→ **Aim of the task**: Pictures do not belong in the copy. Output exactly the lines from the one containing "Task: Open the Overview contents entry" to the end of the listing below.

→ **Recorded data**:
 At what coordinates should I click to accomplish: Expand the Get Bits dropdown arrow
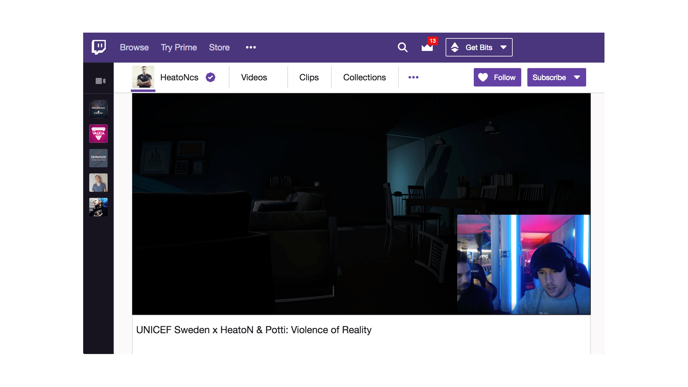[503, 47]
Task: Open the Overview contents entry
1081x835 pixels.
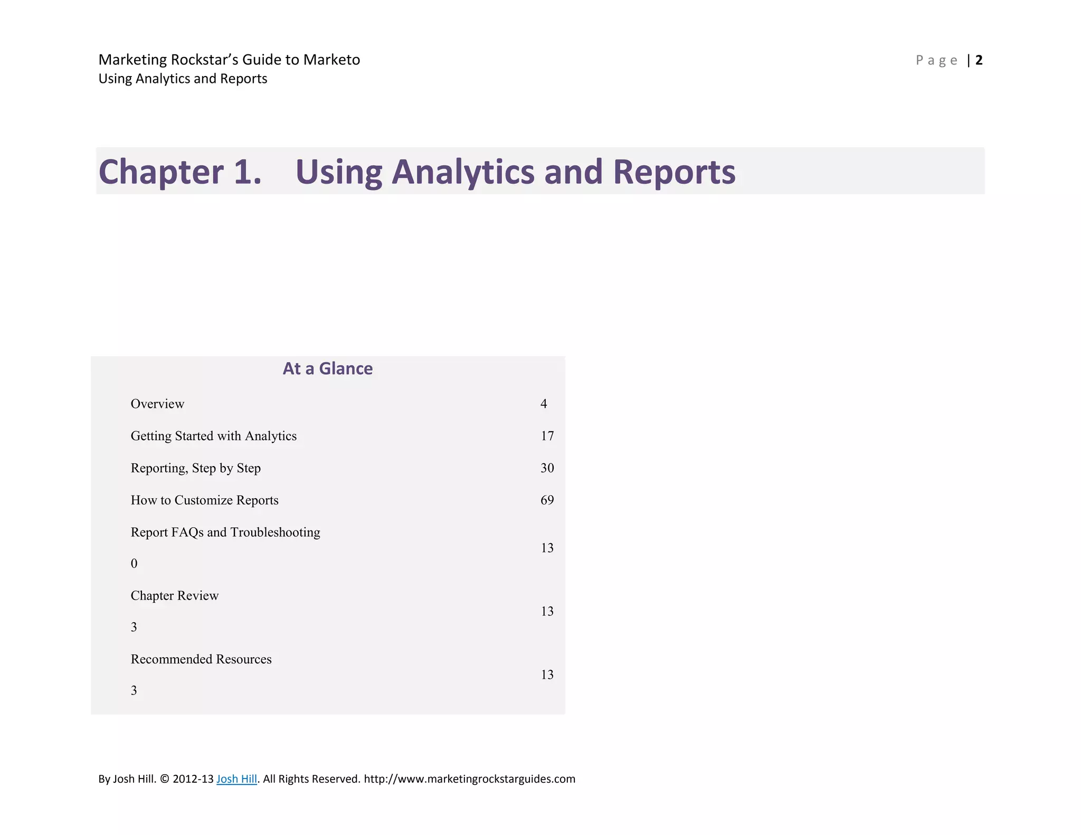Action: point(157,404)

→ **Answer box**:
Task: Open the Overview contents entry
1081x835 pixels.
Action: point(157,404)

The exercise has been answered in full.